Polarization selectivity of aloof-beam electron energy-loss spectroscopy in one-dimensional ZnO nanorods

POSTER

Abstract

Orientation dependent electronic properties of wurtzite zinc oxide nanorods are characterized by aloof beam electron energy-loss spectroscopy (EELS) carried out in a scanning transmission electron microscope (STEM). The two key crystal orientation differentiating transitions specific to the in-plane (13.0 eV) and out-of-plane (11.2 eV) directions with respect to the wurtzite structure are examined by first principles density-functional theory calculations. We note some degree of orientation dependence at the onset of direct band gap transition near 3.4 eV. We demonstrate that good polarization selectivity can be achieved by placing the electron probe at different locations around the specimen with increasing impact parameter while keeping the beam-specimen orientation fixed.

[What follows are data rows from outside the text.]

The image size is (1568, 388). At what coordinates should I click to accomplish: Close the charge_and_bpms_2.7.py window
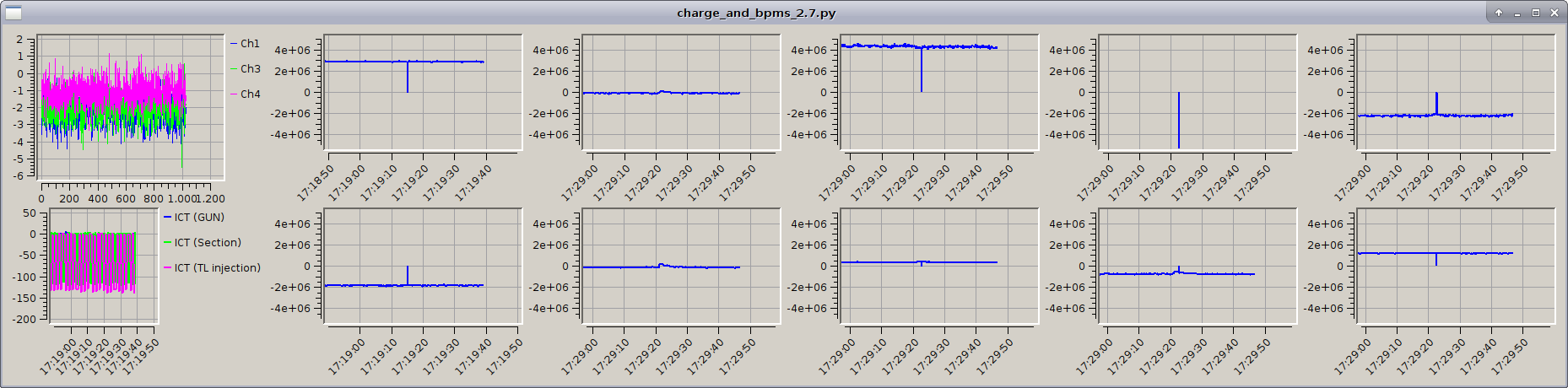(1554, 13)
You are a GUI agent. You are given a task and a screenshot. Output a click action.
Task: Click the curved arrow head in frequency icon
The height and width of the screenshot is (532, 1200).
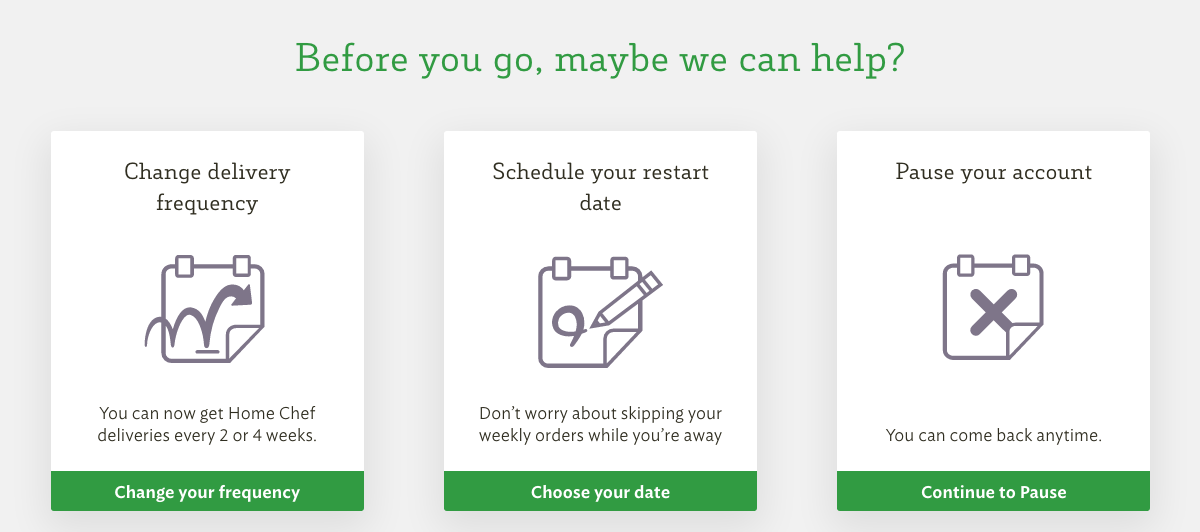240,294

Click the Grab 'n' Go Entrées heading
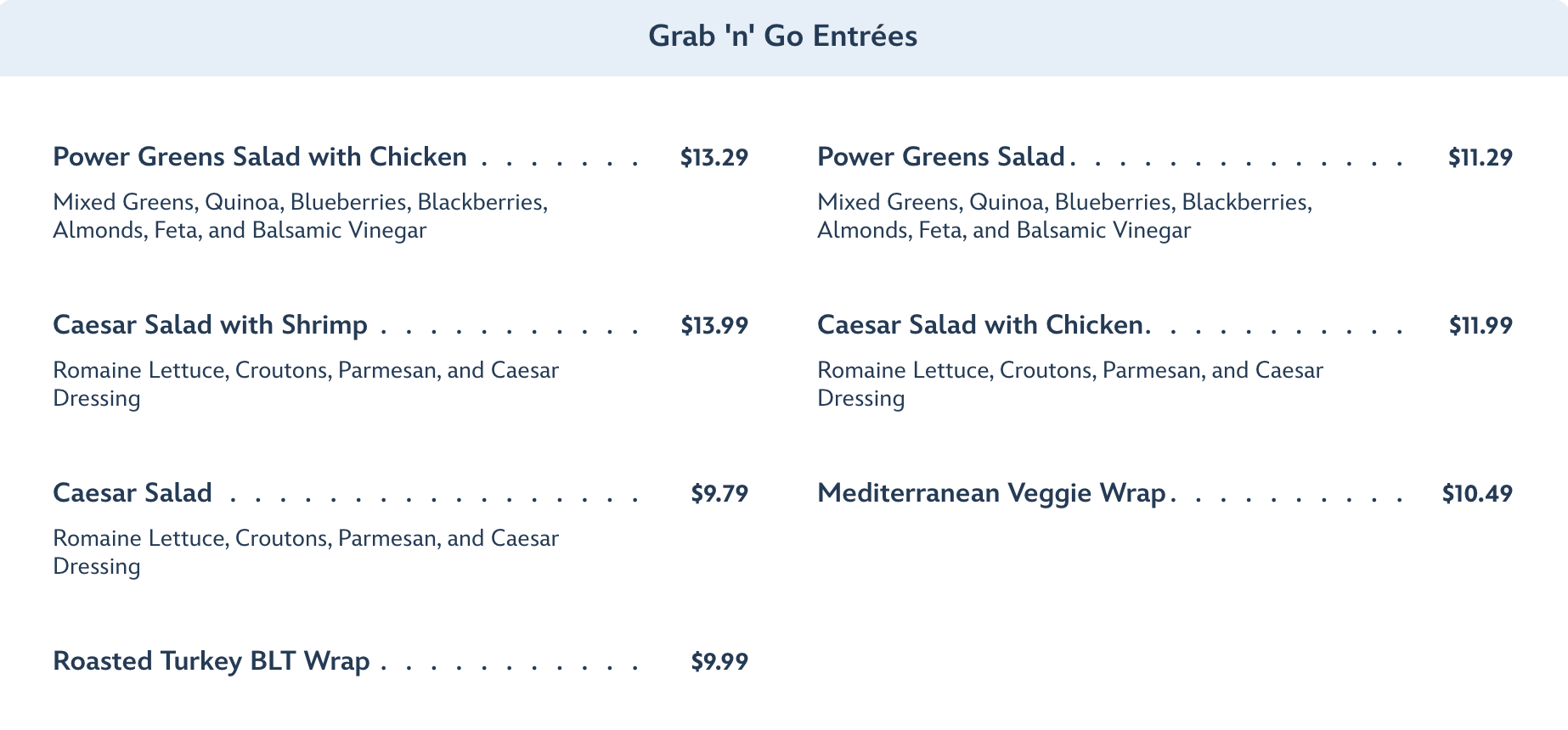782,36
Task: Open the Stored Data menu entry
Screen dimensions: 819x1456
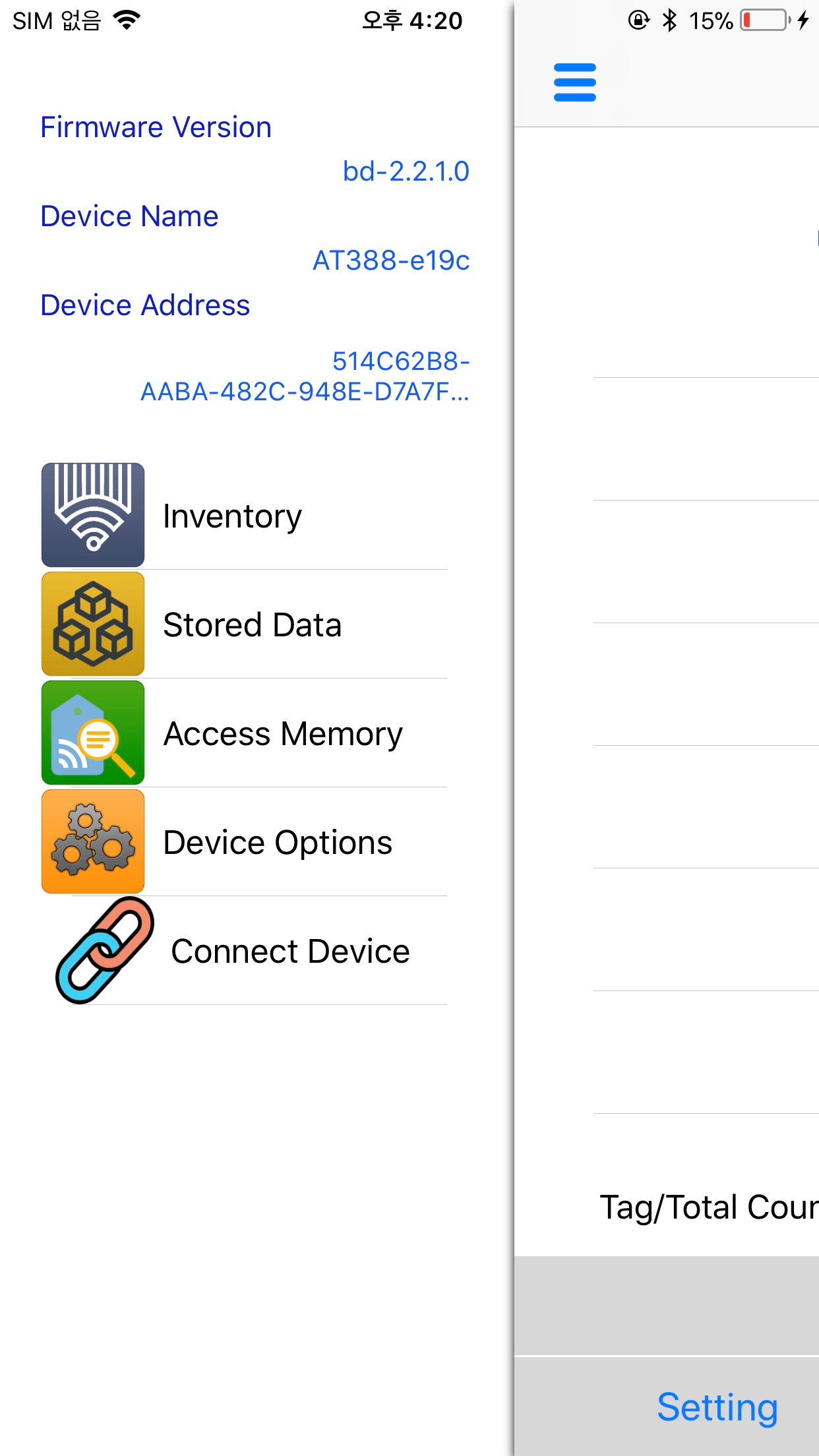Action: [x=252, y=625]
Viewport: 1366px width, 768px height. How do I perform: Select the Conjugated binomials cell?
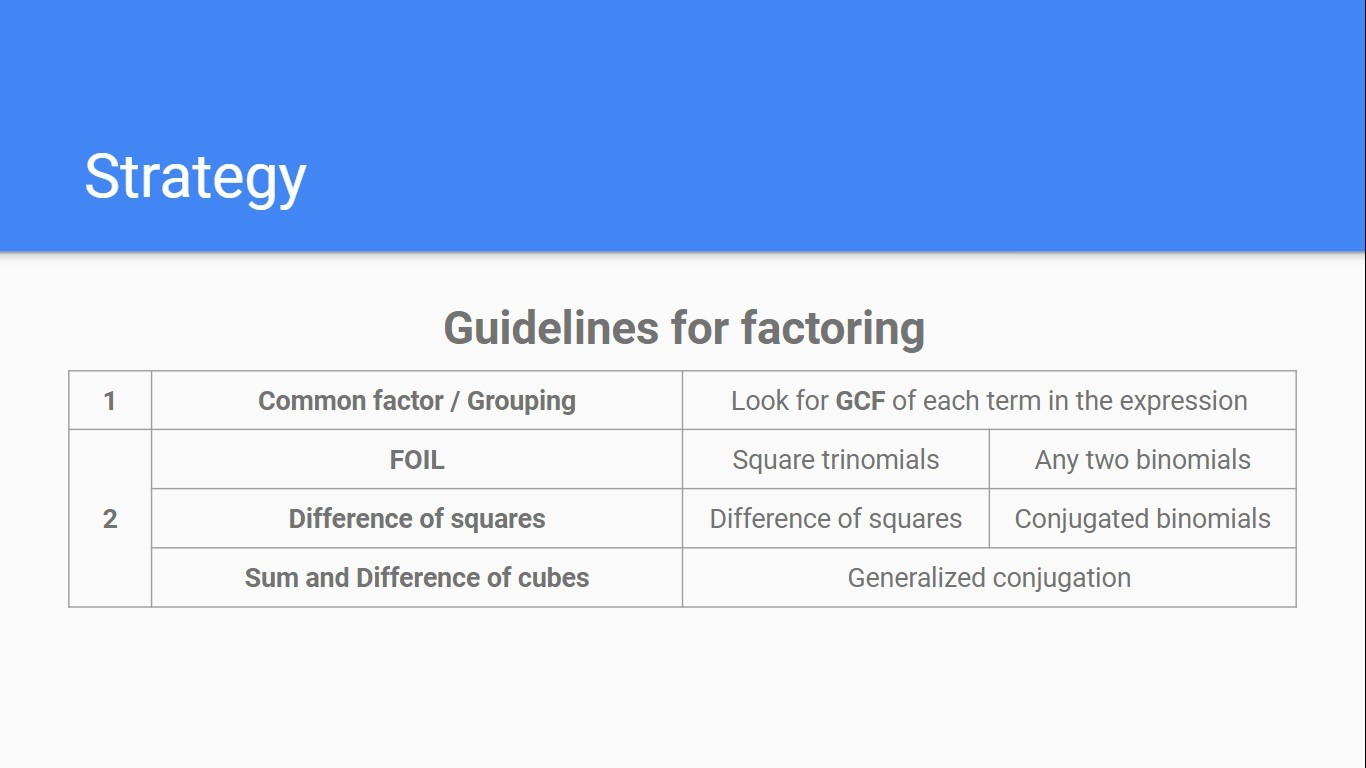click(1143, 519)
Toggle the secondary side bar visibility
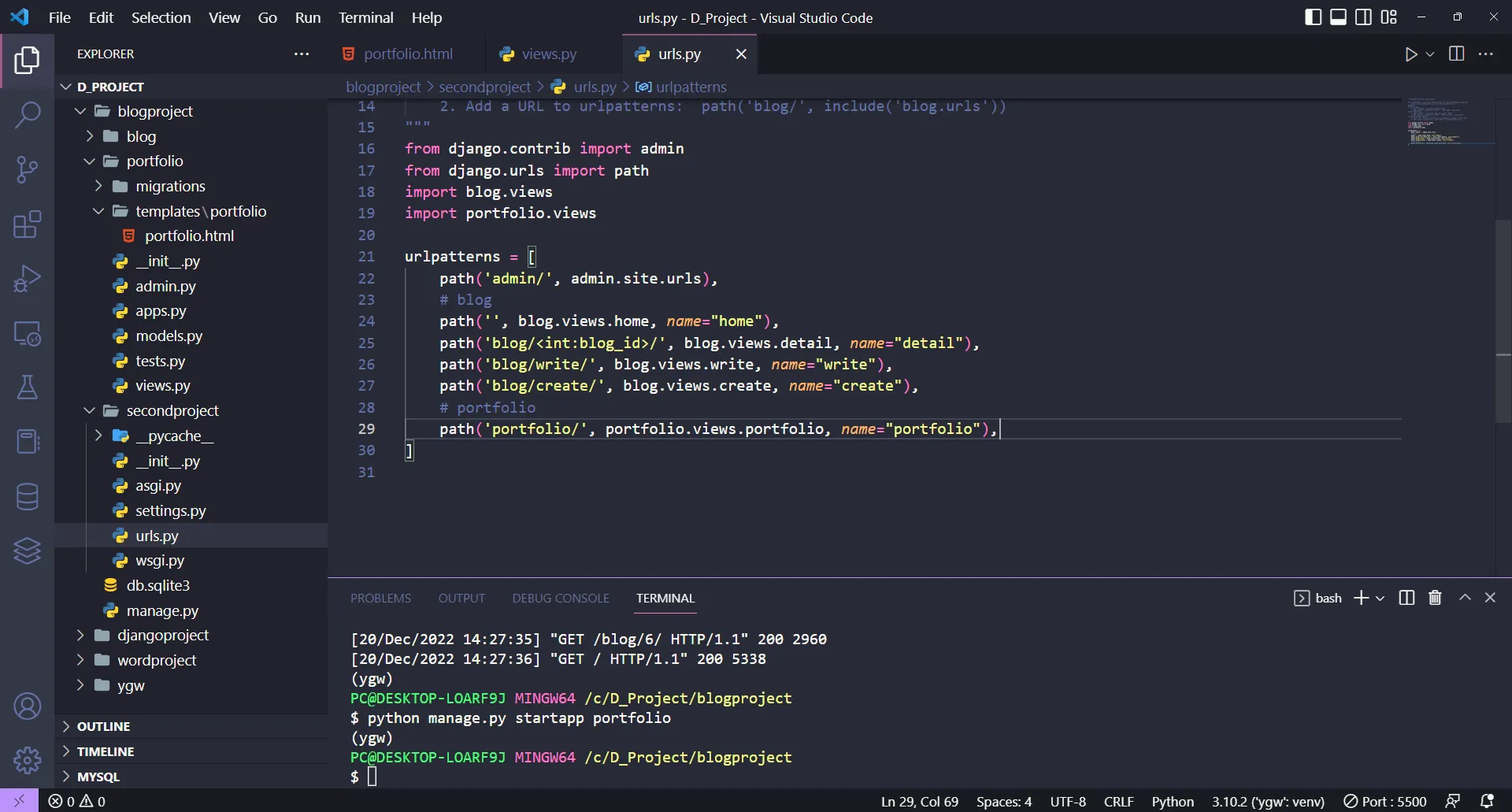Image resolution: width=1512 pixels, height=812 pixels. click(x=1363, y=17)
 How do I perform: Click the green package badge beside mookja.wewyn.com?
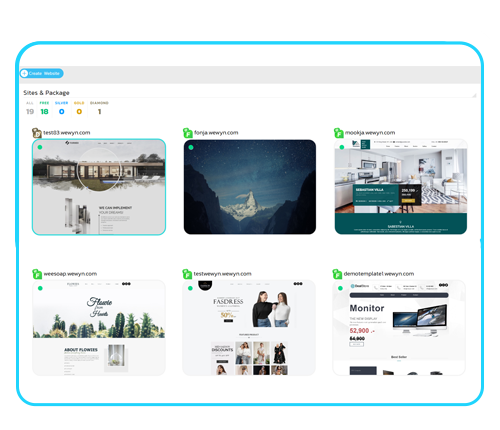point(339,133)
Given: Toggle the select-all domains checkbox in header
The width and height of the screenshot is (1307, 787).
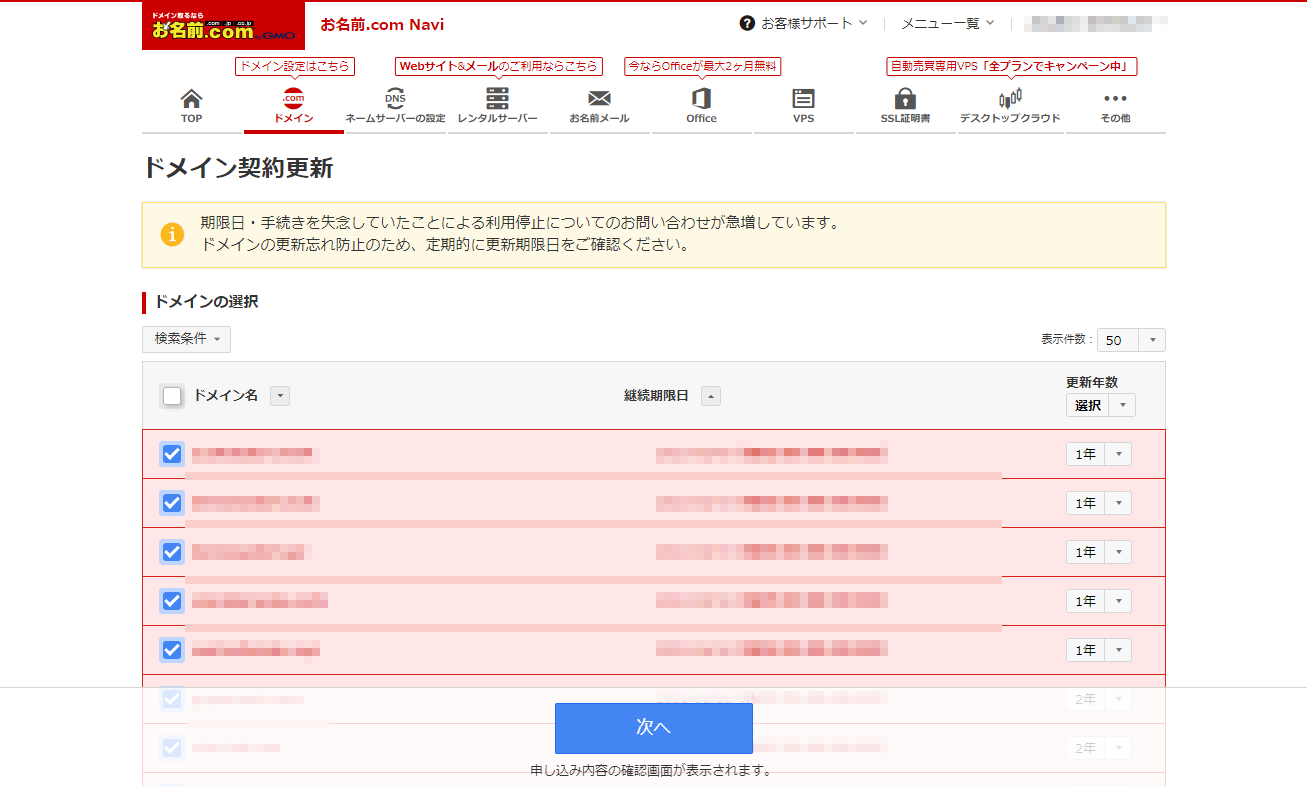Looking at the screenshot, I should pos(172,396).
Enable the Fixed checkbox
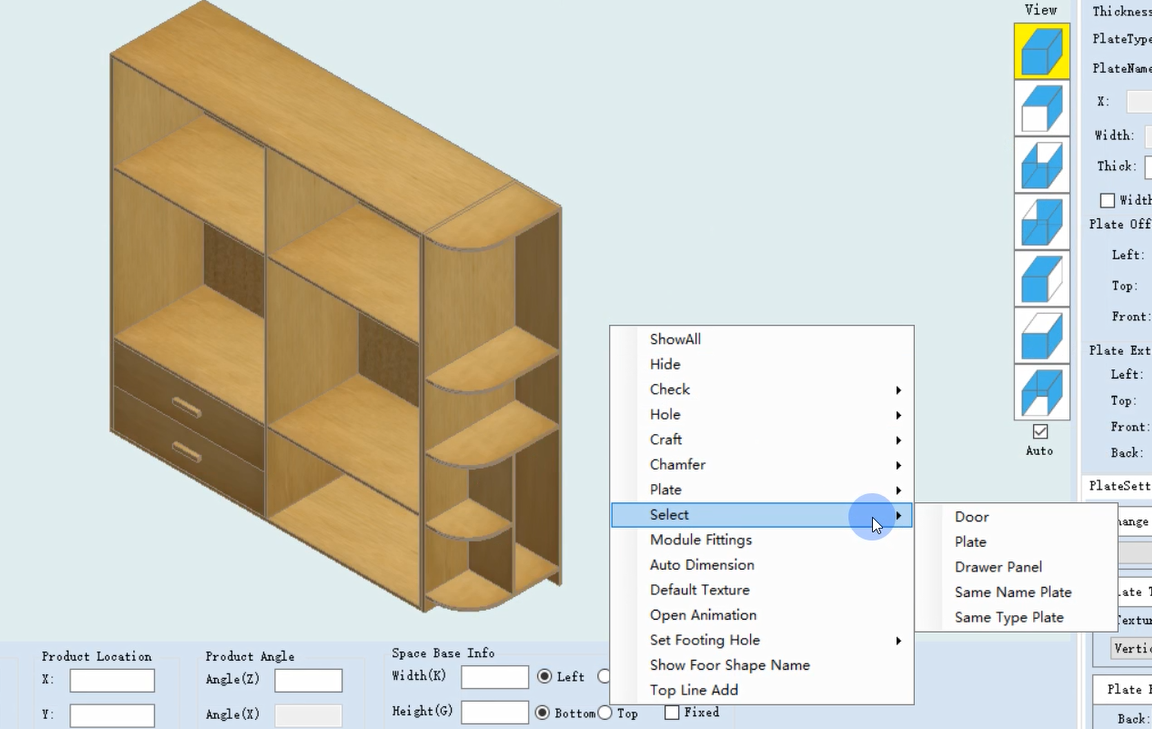 672,713
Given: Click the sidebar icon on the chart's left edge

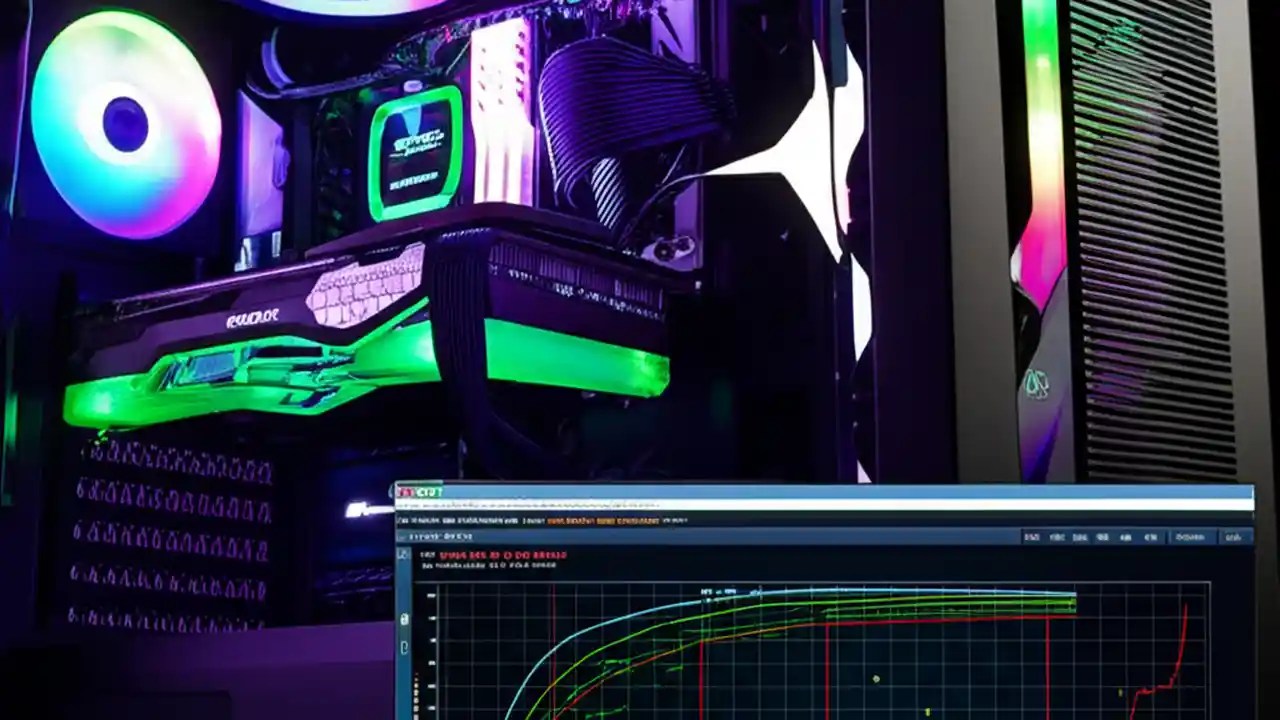Looking at the screenshot, I should pos(404,618).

The observed results are qualitatively elucidated in terms of the perpendicular electric fields generated by the fast electron (60 kV) used in the microscope. The fact that good polarization selectivity can be achieved by aloof beam EELS without the requirement of sample reorientation is an attractive aspect from the characterization method point of view in the STEM-EELS community.

*P.E.B. acknowledges the financial supports of U.S. Department of Energy, Office of Science, Basic Energy Sciences under award no. DE-SC0005132. S.S. acknowledges the support from the Office of Naval Research (ONR) grant N00014-21-1-2107. D.V. acknowledges the support from National Science Foundation grant DMR-1954856.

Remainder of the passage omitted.